[Start of Article]

Barbie in Transnistria: Entering the fantastic world of Mark Verlan8 min read

 In Analysis, Culture, Eastern Europe

Not long ago, during an afternoon in the library, I discovered by chance a truly brilliant booklet. It was an illustrated guide to the places, customs, and habits of a small post-Soviet republic called Molvanîa: its creators had fun constructing a collage of Western stereotypes towards everything further east, with the same taste for the satirical and lunatic as Sacha Baron Cohen’s Borat. Molvanîa is an absurd country, where similarly weird languages are spoken and the population is distinguished by many bizarre habits, the infrastructure functions poorly, and the bureaucracy is practically non-existent. As I leafed through the guidebook, I couldn’t help thinking that Mark Verlan would have lived very well in Molvanîa with his paintings, sculptures, installations, and who knows what other projects.

Verlan’s work, which in Europe is practically unknown even to those who deal with contemporary art, was not particularly appreciated in his native Moldova, along with the oddities that made him “a clown, craftsman, sculptor, poet, sentimental trickster or thug,” to quote the phrase used in the catalogue of one of his exhibitions. And in fact, Verlan (1963-2020) was a stalwart character, who lived through the last years of the Soviet Union full of socialist realism, circus shows, and triumphant astronauts, and immediately enjoyed poking fun at all that iconography in a completely free way. The lack of precise biographical information speaks volumes about his desire to remain an outsider to the art world and its system, for which he cared little. Only the names of the identities he liked to create remain: Marian, Mark, Marik, Marioca sin dodzhea (En: “Son of the rain”) and many others represent the nuances of his personality.

[End of Article]
[Start of Raw data]

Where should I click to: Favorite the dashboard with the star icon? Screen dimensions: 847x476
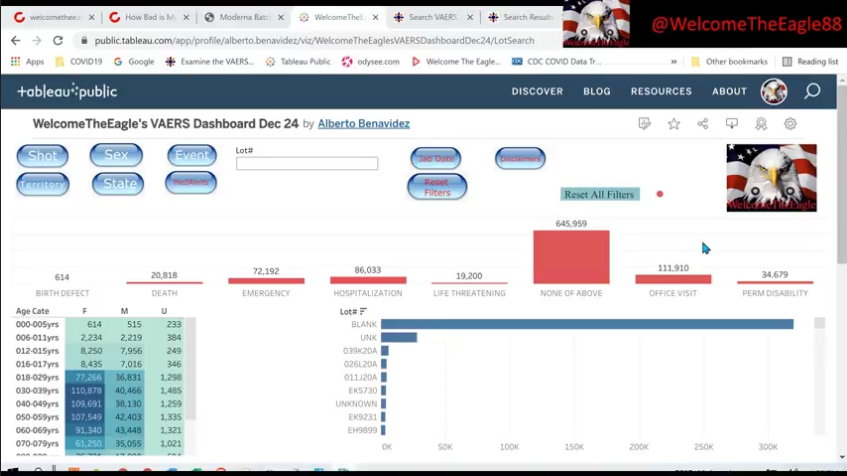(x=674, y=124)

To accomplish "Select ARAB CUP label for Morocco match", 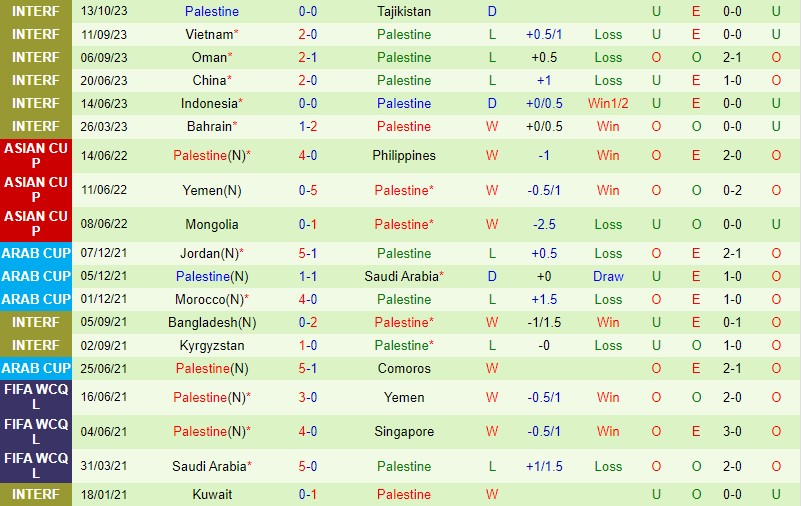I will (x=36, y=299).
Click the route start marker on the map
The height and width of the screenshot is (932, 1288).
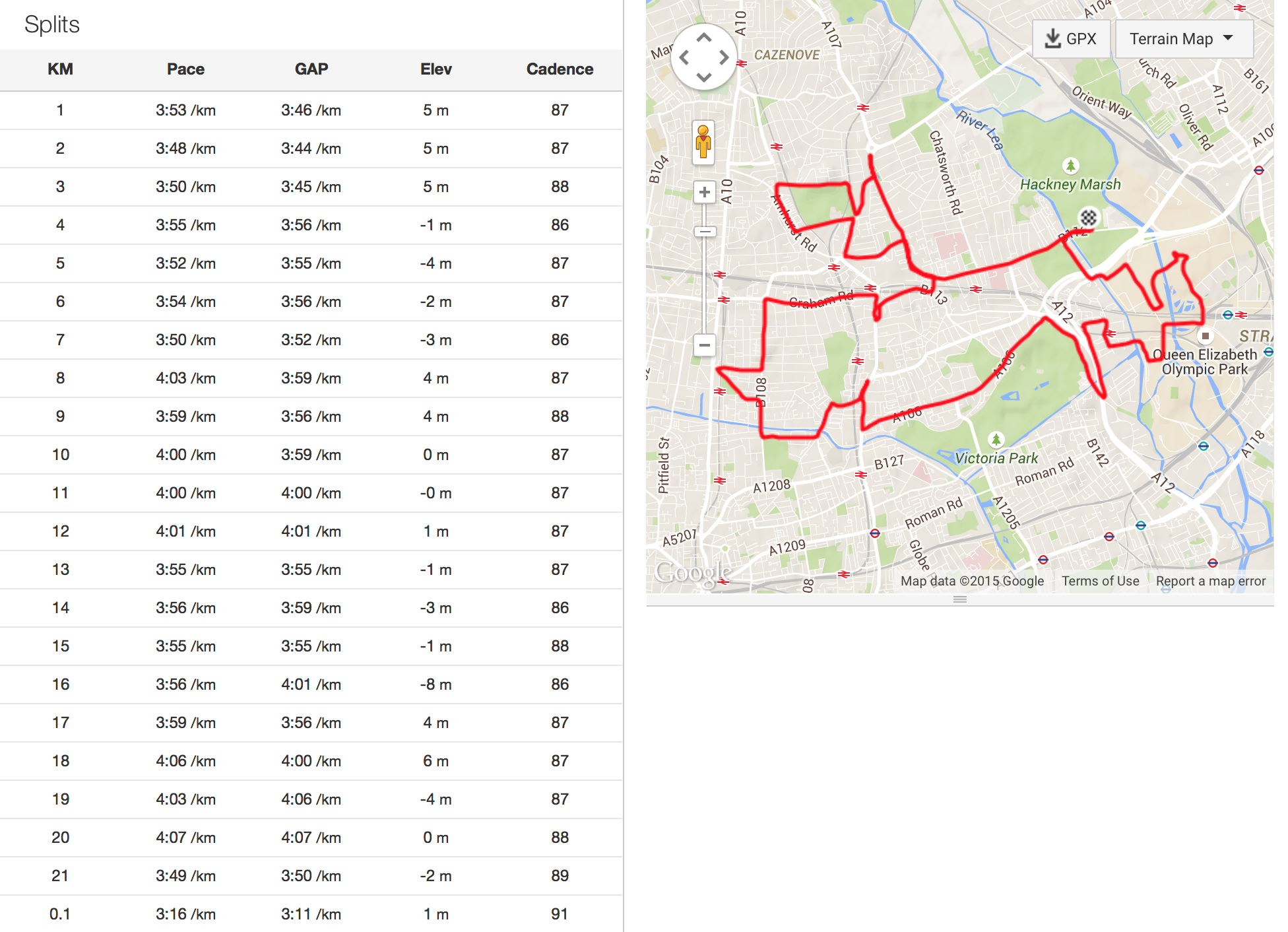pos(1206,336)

[End of Raw data]

> **What you will do**
[a] Quote the passage of the Mark Verlan article starting at "Not long ago, during" and ending at "what other projects.".
[b] According to the Mark Verlan article, what does "Marioca sin dodzhea" mean in English?
[c] Decide whether each statement agrees with the Mark Verlan article, answering yes or no and quoting the words that settle it: (i) Verlan's work was highly appreciated in his native Moldova. (ii) Molvanîa is presented as a small post-Soviet republic. (iii) The writer came across the booklet during an afternoon in the library.
These rows come from a different source than the article on Mark Verlan.

> **Results of the tasks**
[a]
Not long ago, during an afternoon in the library, I discovered by chance a truly brilliant booklet. It was an illustrated guide to the places, customs, and habits of a small post-Soviet republic called Molvanîa: its creators had fun constructing a collage of Western stereotypes towards everything further east, with the same taste for the satirical and lunatic as Sacha Baron Cohen’s Borat. Molvanîa is an absurd country, where similarly weird languages are spoken and the population is distinguished by many bizarre habits, the infrastructure functions poorly, and the bureaucracy is practically non-existent. As I leafed through the guidebook, I couldn’t help thinking that Mark Verlan would have lived very well in Molvanîa with his paintings, sculptures, installations, and who knows what other projects.

[b] "Son of the rain."

[c]
(i) No: "was not particularly appreciated in his native Moldova"
(ii) Yes: "a small post-Soviet republic called Molvanîa"
(iii) Yes: "during an afternoon in the library, I discovered by chance a truly brilliant booklet"